Prevention of Lumbar Spinal Stenosis
The most common cause of spinal stenosis in your neck or low back is aging. You obviously can’t prevent that, but spinal stenosis prevention is about practicing certain habits to improve and maintain your spine health. If you already have spinal stenosis, getting regular exercise and using proper body mechanics may help reduce the chances of your spinal stenosis from becoming worse.
Exercise
Exercise, when done properly, is a fantastic way to strengthen your spine and protect it from the everyday effects of wear and tear. It also helps keep your body weight under control. And that’s important because having a healthy weight puts less pressure on your spine.

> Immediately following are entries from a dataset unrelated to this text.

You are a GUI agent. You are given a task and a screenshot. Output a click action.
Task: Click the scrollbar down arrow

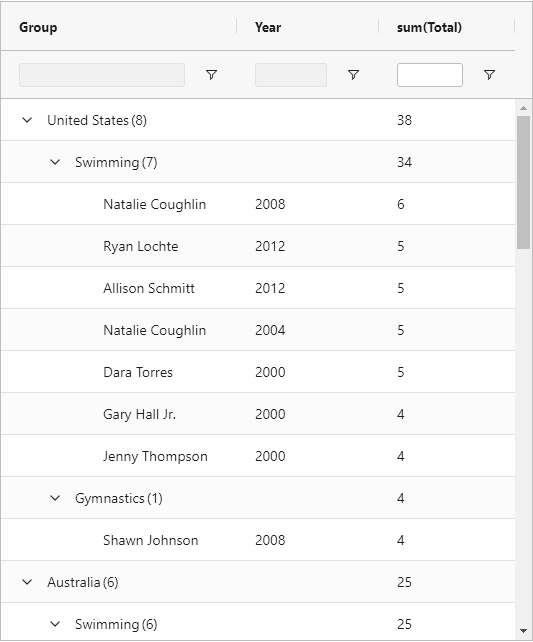(523, 631)
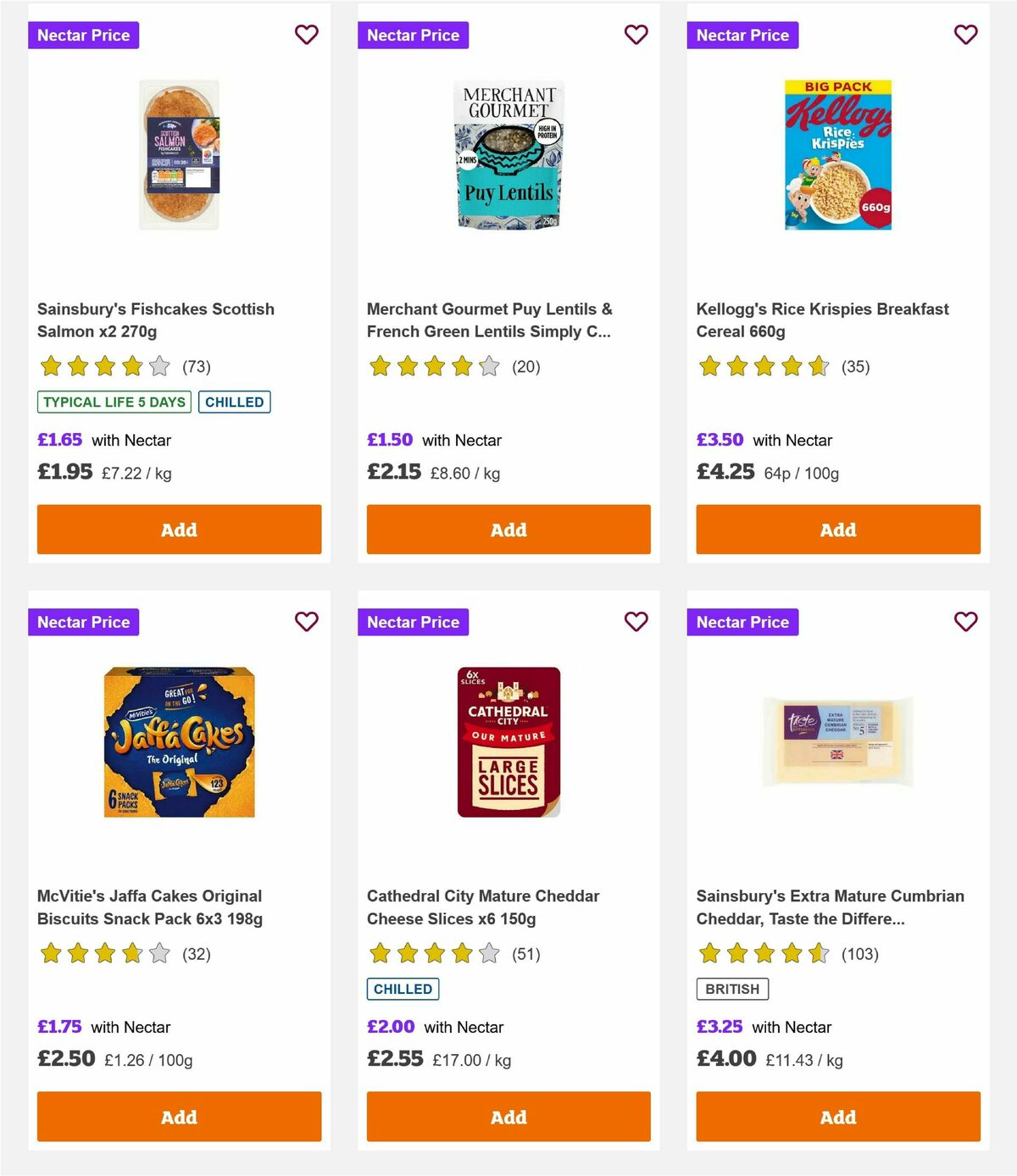Open the Sainsbury's Fishcakes product page
Viewport: 1017px width, 1176px height.
coord(156,319)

If you’re new to exercise, start slowly. Gradually build up your sessions until you feel comfortable. A general exercise guideline to shoot for is around 30 minutes on most days.
It’s best to combine aerobic activities (such as walking or swimming) with resistance training (such as yoga or weight lifting). Of course, stretching is an effective way to lengthen and warm up your spinal muscles.
If you want a great place to start, you can learn some basic back stretches and exercises in our video series on exercises for spinal stenosis.
Body Mechanics
Having good posture and practicing proper body mechanics are some of the best ways to prevent stenosis from progressing and to ensure the health of your back.
Good posture and body mechanics should be practiced all the time-whether you’re sitting, standing, lifting a heavy object, or even sleeping. Essentially, good body mechanics and posture are about keeping your spine in mind, even when you’re doing your regular activities.
Because aging is the primary cause of spinal stenosis, it’s hard to prevent. But that doesn’t mean you can’t be proactive about the health of your spine. Exercise and proper body mechanics may provide your back and neck a strong defense system against cervical or lumbar spinal stenosis that will serve you for years to come.